- Exercise directions: For the records that follow, please set down exactly the lines between the one holding "Open the football in-play icon" and the one holding "Select the highlighted Technical Design tab", inclusive, and only those.

↓

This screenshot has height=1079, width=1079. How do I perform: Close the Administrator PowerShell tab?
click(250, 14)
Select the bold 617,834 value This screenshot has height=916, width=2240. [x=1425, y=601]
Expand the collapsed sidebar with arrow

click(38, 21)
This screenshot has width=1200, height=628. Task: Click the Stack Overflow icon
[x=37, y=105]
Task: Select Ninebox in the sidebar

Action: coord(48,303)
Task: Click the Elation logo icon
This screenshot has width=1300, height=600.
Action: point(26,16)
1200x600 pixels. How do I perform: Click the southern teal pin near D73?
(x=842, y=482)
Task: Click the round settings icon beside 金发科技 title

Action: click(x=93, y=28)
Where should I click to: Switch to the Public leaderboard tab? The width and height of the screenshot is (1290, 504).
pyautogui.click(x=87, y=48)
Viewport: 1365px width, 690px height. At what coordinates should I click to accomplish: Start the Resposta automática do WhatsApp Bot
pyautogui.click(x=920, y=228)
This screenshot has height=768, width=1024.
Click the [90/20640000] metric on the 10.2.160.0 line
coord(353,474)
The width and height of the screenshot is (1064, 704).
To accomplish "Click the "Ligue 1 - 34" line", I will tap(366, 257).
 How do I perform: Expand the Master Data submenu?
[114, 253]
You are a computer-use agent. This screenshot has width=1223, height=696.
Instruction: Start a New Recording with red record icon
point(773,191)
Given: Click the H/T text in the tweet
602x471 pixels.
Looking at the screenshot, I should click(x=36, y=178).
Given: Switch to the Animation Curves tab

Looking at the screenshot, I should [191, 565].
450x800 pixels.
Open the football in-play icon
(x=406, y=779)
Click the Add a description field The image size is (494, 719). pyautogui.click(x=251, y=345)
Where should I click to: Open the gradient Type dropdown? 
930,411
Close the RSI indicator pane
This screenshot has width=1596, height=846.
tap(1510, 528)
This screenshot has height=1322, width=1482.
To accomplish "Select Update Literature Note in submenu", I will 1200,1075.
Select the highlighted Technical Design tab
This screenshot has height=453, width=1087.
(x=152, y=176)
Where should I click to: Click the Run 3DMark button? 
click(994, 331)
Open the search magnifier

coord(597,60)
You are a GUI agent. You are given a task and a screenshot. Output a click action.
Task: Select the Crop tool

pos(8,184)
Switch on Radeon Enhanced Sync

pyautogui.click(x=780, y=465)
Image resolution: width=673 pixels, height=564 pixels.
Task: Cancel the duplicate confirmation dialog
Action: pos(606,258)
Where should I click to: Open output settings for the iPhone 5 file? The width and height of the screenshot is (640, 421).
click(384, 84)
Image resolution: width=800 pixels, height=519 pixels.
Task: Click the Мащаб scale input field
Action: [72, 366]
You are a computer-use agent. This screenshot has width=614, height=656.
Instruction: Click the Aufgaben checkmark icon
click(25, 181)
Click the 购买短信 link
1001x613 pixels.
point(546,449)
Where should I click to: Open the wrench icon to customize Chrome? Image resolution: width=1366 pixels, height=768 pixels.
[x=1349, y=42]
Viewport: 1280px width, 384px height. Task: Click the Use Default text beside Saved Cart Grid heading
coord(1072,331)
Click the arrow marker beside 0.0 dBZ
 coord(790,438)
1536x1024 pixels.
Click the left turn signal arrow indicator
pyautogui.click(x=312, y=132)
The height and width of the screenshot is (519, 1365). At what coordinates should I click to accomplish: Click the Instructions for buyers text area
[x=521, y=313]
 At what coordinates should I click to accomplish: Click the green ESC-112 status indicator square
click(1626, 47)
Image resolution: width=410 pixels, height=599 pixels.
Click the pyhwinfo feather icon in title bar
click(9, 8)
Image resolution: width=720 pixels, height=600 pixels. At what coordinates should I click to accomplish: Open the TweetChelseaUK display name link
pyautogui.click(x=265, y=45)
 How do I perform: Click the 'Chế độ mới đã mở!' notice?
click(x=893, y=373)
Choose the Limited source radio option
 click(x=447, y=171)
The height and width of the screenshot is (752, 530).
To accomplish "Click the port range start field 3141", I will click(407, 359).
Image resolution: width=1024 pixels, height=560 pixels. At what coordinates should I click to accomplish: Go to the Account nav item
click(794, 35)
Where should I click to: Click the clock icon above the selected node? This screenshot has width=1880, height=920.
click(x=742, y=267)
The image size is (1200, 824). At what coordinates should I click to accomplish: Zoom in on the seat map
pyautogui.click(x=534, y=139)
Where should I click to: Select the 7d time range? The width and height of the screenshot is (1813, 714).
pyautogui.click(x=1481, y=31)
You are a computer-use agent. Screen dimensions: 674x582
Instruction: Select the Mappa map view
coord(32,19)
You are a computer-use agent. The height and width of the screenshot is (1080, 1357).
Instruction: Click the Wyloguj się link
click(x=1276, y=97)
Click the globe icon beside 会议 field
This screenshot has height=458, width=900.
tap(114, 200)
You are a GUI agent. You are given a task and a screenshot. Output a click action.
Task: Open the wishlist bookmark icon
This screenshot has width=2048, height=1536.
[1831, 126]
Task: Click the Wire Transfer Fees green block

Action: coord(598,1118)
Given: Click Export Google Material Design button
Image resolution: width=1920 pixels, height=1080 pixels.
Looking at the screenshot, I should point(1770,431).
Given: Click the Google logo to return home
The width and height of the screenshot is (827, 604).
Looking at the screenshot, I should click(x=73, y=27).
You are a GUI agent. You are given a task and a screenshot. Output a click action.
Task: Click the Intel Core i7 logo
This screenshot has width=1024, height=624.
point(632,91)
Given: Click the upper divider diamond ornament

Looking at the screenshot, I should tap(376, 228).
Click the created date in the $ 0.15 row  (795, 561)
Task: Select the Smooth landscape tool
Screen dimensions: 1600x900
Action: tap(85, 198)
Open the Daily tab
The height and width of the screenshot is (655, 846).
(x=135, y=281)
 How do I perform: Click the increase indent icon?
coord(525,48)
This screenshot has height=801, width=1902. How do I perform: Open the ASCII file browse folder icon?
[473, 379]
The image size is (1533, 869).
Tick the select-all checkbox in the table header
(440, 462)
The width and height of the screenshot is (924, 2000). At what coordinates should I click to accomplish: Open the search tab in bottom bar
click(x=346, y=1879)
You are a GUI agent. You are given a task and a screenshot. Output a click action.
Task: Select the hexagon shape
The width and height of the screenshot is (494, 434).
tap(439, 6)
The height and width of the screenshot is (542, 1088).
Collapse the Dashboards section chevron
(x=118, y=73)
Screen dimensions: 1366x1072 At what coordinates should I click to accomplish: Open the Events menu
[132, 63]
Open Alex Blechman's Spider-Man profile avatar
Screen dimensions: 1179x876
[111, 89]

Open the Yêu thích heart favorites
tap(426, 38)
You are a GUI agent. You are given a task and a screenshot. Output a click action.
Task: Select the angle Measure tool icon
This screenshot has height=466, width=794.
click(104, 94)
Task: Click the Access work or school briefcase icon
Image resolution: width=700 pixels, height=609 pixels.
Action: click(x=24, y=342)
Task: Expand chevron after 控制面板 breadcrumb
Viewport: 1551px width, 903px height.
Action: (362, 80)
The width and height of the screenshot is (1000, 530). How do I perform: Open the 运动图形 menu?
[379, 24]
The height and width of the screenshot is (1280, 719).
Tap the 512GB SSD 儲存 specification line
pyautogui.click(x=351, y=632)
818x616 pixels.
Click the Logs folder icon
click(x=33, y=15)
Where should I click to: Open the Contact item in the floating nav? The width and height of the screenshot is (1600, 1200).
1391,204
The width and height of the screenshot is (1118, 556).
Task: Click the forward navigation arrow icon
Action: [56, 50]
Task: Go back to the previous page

↑

- Result of the task:
Open the football in-play icon
(x=406, y=779)
Click the Add a description field The image size is (494, 719). pyautogui.click(x=251, y=345)
Where should I click to: Open the gradient Type dropdown? 
930,411
Close the RSI indicator pane
This screenshot has width=1596, height=846.
tap(1510, 528)
This screenshot has height=1322, width=1482.
To accomplish "Select Update Literature Note in submenu", I will 1200,1075.
Select the highlighted Technical Design tab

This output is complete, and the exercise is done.